Em junho de 2016, a empresa Kao Sistemas de Telecomunicações Ltda, controlada pelo empresário Fauzi Fakhouri Júnior, venceu a licitação. A Procuradoria identificou que a Secretaria de Saúde pagou 71,1% a mais por tablets do que a Pasta municipal da Educação. Na licitação da Saúde, cada tablet custou R$ 2,35 mil. Pelos 450 equipamentos, a Prefeitura pagou R$ 1,057 milhão à empresa Kao.

Pouco tempo após a licitação da Saúde, afirma o Ministério Público Federal, Marília pagou R$ 679,33 por tablet em licitação da Secretaria da Educação, que solicitou as mesmas especificações técnicas, garantia e suporte por parte da empresa fornecedora.

"A compra dos tablets pela Secretaria de Saúde de Marília (SP) foi um jogo de cartas marcadas, um simulacro de licitação que desde início tinha endereço certo: as empresas de Fauzi Fakhouri", afirma a Procuradoria.

Fauzi Fakhouri Júnior é cunhado de Danilo Bigeschi, idealizador do pregão. Danilo é casado com Ana Paula Fakhouri, irmã de Fakhouri Júnior.

"Danilo Bigeschi, atualmente vereador no curso do mandato na Câmara Municipal de Marília, e assessor Especial/Secretário Municipal de Saúde quando do início da licitação, é pessoa oculta mas diretamente relacionada a todos os agentes públicos e privados envolvidos no fraudulento Pregão Presencial n.º 135/2016", relatou o Ministério Público Federal à Justiça.

"Não assinou nenhum documento no curso do procedimento licitatório, mas tudo foi conduzido com maestria pelo servidor Fernando Roberto Pastoreli, seu braço direito e homem de confiança na Secretaria de Saúde, tanto que atualmente está cedido e ocupa as funções de chefe de gabinete de Danilo Bigeschi na Câmara de Vereadores de Marília/SP."
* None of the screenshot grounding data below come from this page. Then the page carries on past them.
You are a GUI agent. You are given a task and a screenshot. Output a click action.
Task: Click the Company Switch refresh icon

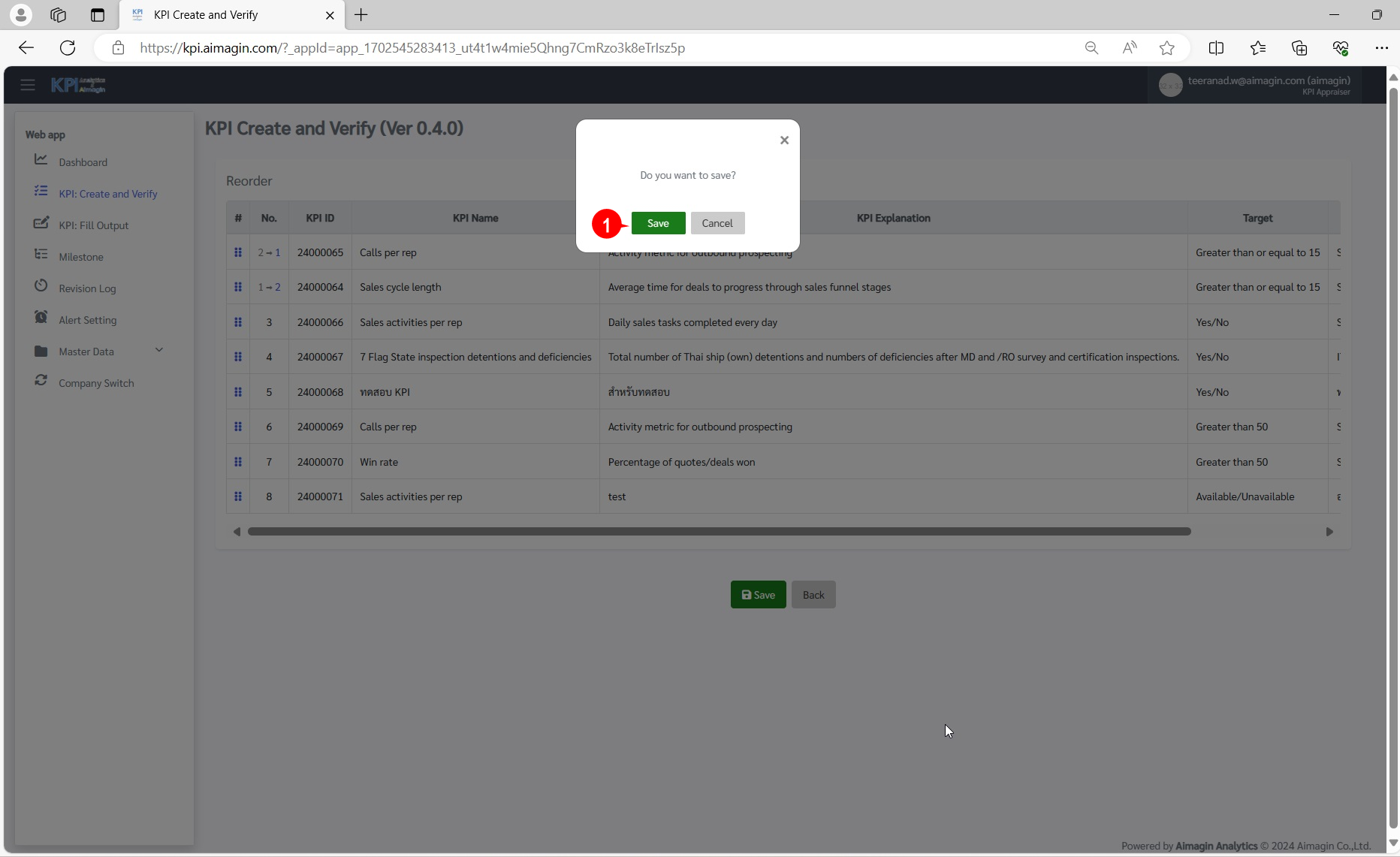click(41, 382)
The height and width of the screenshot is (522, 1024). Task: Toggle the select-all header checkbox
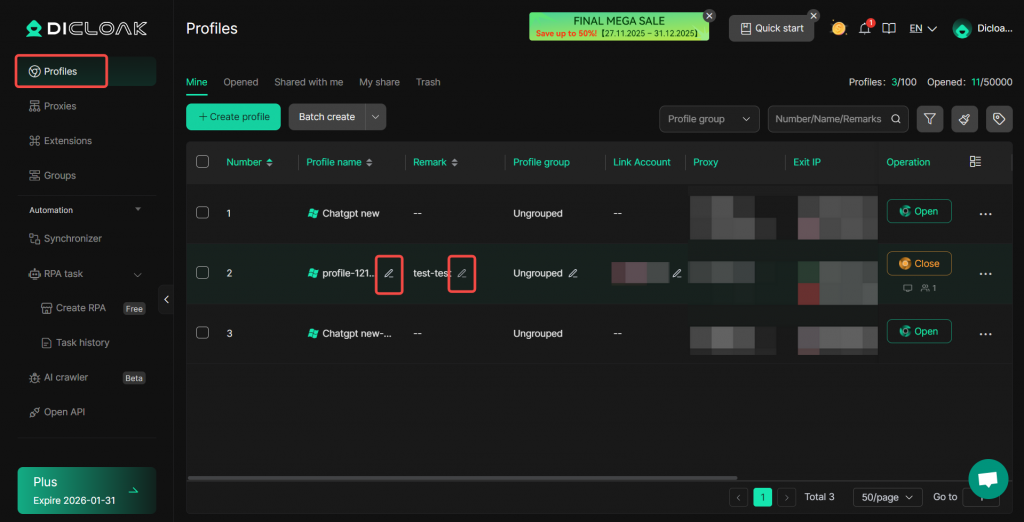[203, 162]
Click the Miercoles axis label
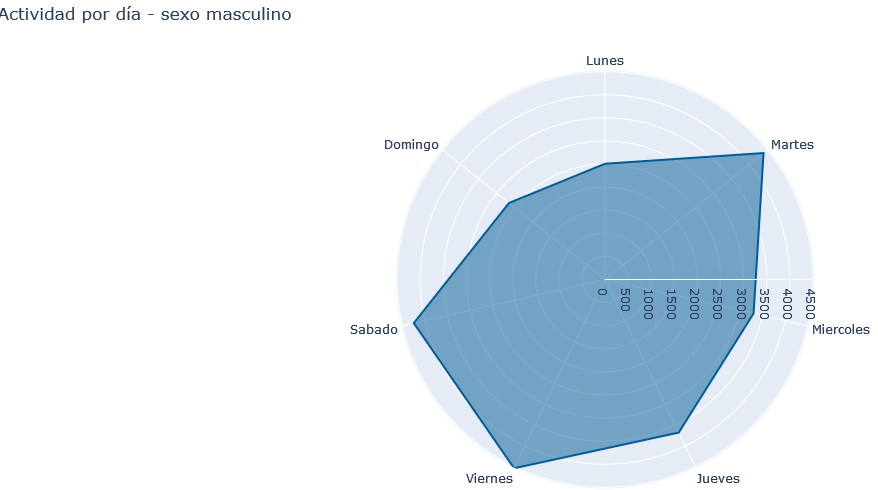Viewport: 878px width, 490px height. coord(840,329)
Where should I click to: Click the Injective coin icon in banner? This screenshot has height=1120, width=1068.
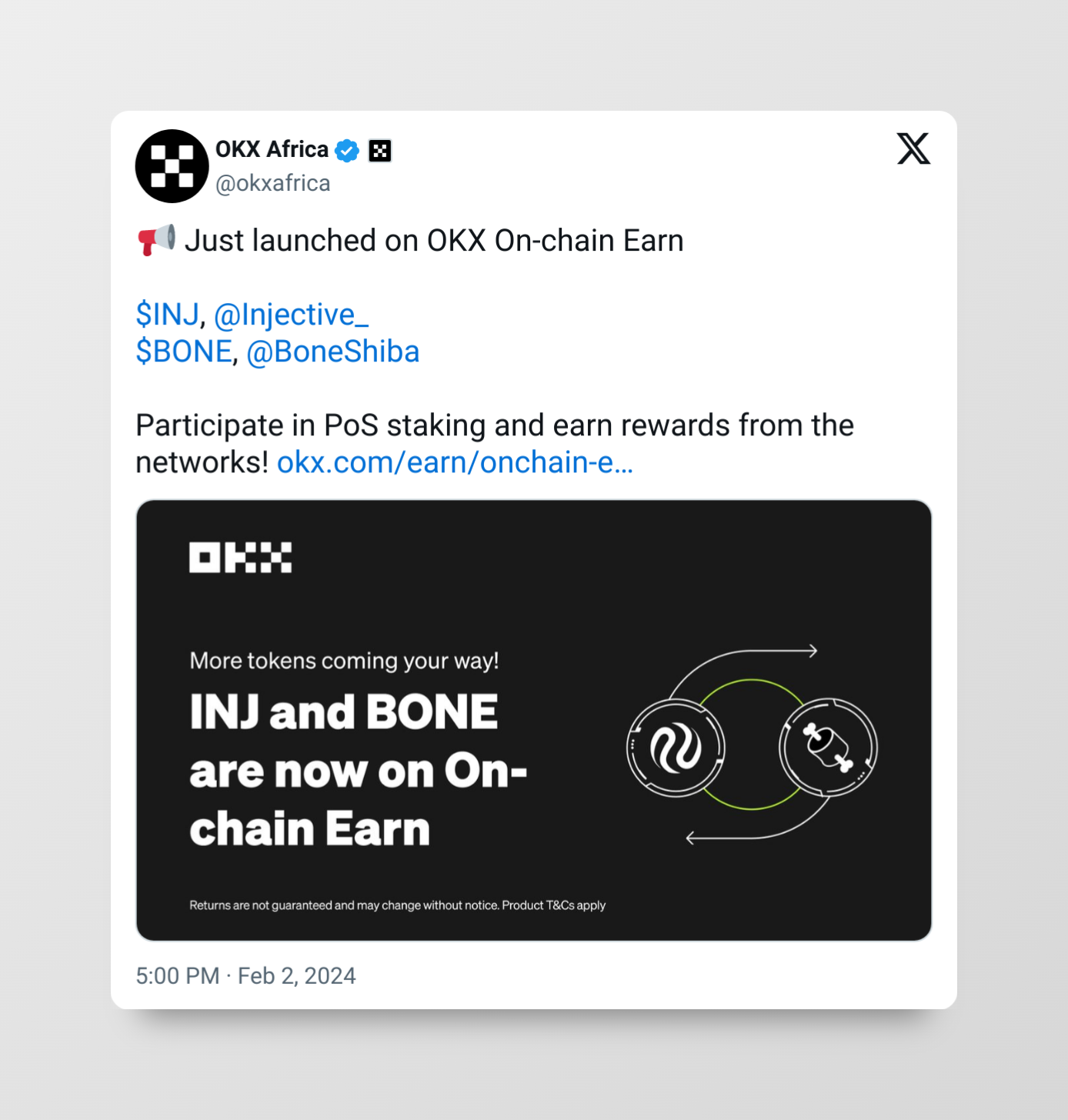[x=676, y=748]
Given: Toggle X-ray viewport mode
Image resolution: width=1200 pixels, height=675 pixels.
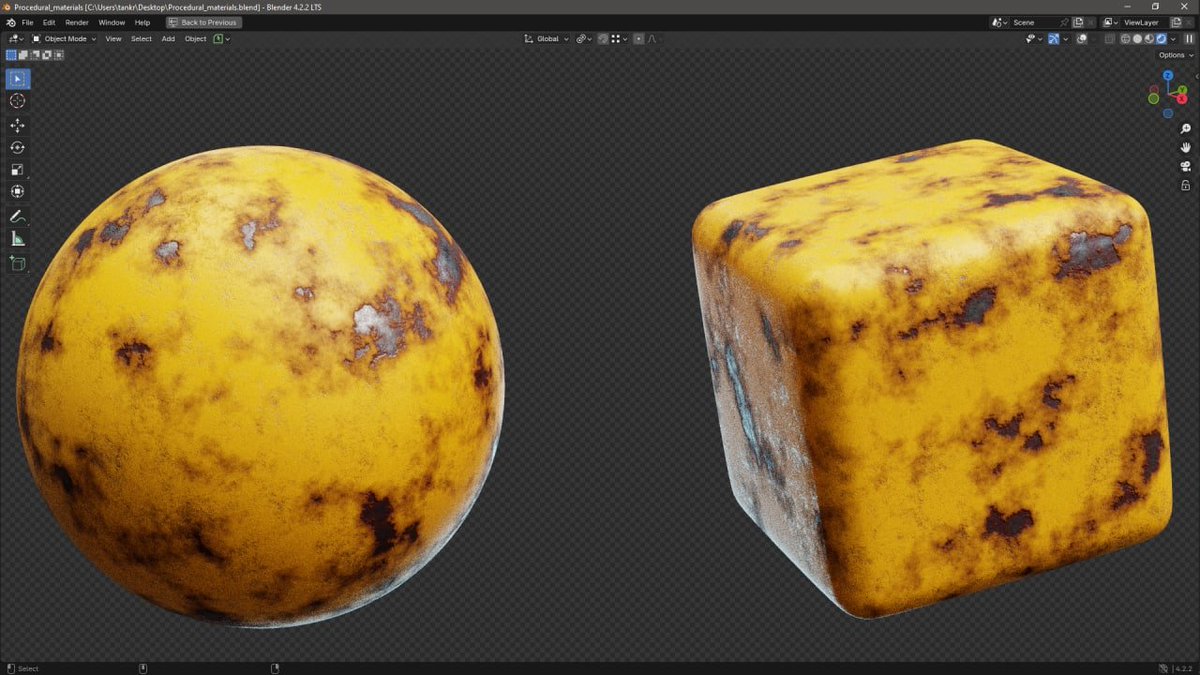Looking at the screenshot, I should tap(1108, 39).
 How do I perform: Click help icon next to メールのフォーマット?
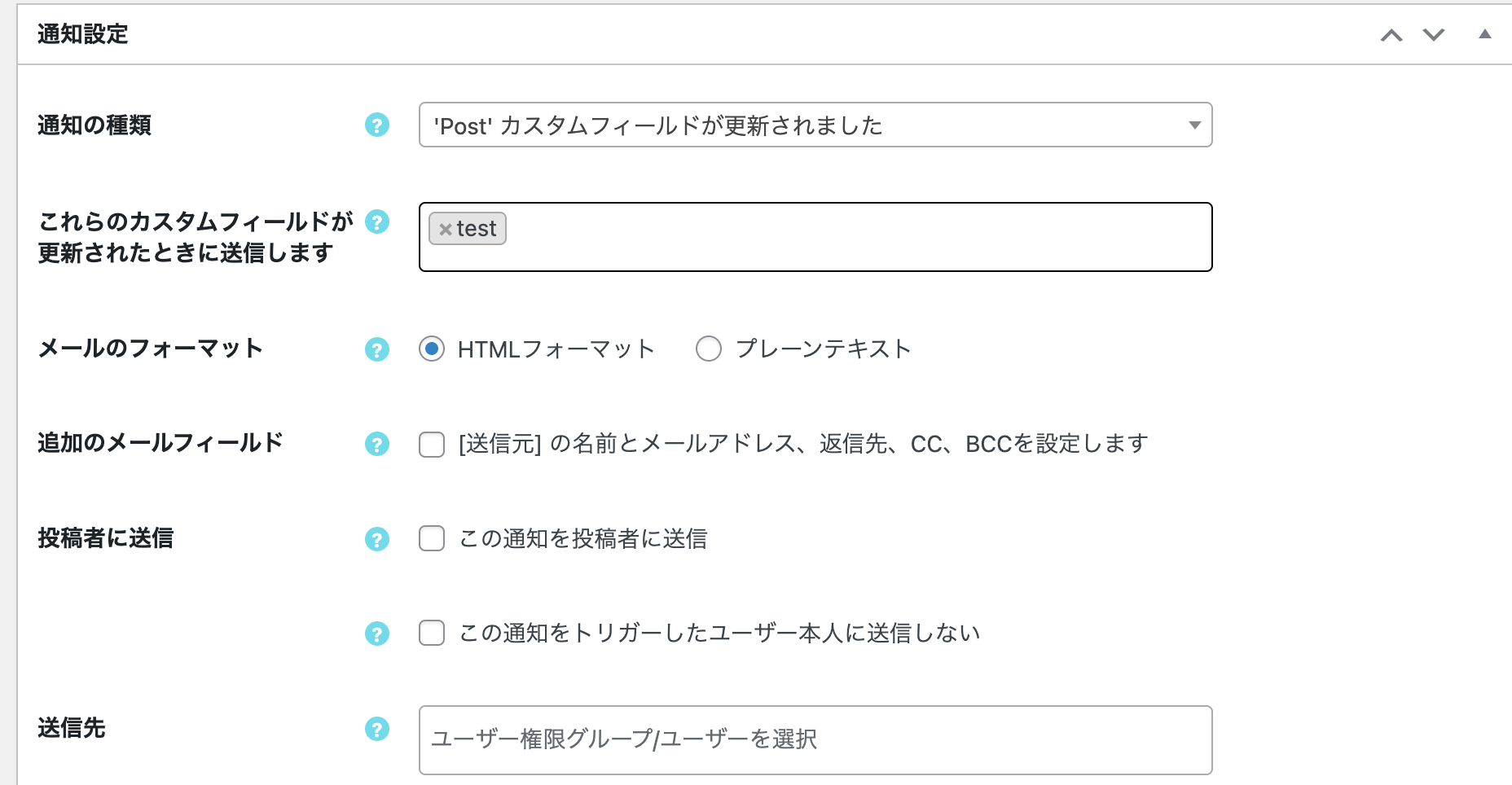click(376, 349)

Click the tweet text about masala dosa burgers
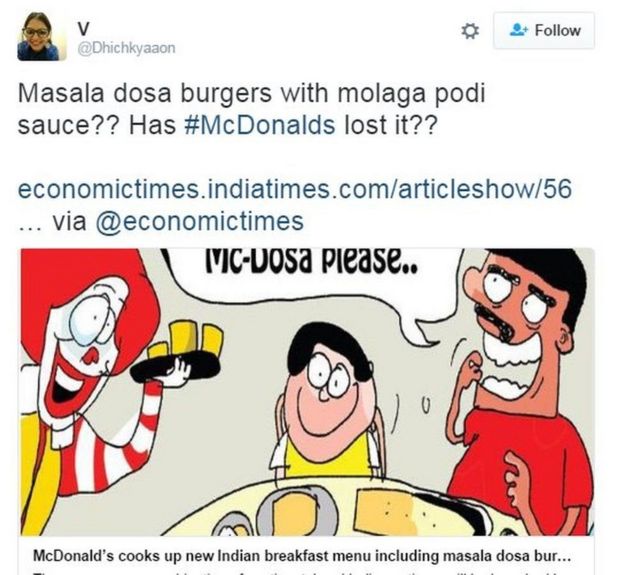tap(252, 109)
O Ministério Público Federal aponta que a Prefeitura de Marília pagou R$ 1,057 milhão à empresa Kao "poucas semanas" antes da eleição de outubro 2016, "o que pode indicar que os recursos foram direcionados, em parte ou totalmente, para o financiamento ilegal da campanha de Danilo" à Câmara municipal.

Defesas

Com a palavra, a Prefeitura de Marília

"NOTA OFICIAL - TABLETS

A Prefeitura de Marília informa que em relação à Operação da Polícia Federal nesta data, desde 2017 já foi instaurada Sindicância Investigativa através da Portaria n º 32991/17, em decorrência de Requerimento nº 2271/16 do Vereador Mário Coraíni Júnior encaminhado pelo Ofício da Câmara Municipal de Marília nº 14101, ao qual solicitava investigação para apurar denúncias de irregularidades na compra de 450 "tablets" para uso de Agentes de Saúde do Município, cujo valor da compra ocorreu no montante de R$ 1,057 milhão, vendidos pela Empresa "Kao Sistemas de Telecomunicações", compra esta reprovada pelo Conselho Municipal de Saúde em setembro de 2016.

As eventuais irregularidades ocorreram na Administração passada e as providências foram tomadas logo no início desta administração.

A Sindicância Investigativa tramita junto à Corregedoria Geral do Município e encontra-se em fase de instrução com oitiva de testemunhas e colheita de documentos.

O procedimento visa apurar eventual fraude na cotação, restrição do caráter competitivo da licitação, superfaturamento na compra, adequação da modalidade da licitação escolhida, documentos falsos, ligação de parentesco entre os licitantes e servidores e suposta infração funcional de servidores envolvidos no procedimento.

A investigação tramita em caráter sigiloso, conforme determina art. 58, §1º, na Lei Complementar n.º 680/13 e vem de encontro à investigação do Ministério Público Federal que visa apuração no mesmo sentido."

Com a palavra, "Danilo da Saúde"

A reportagem tentou contato com o gabinete do vereador "Danilo da Saúde" por telefone e por e-mail. O espaço está aberto para manifestação.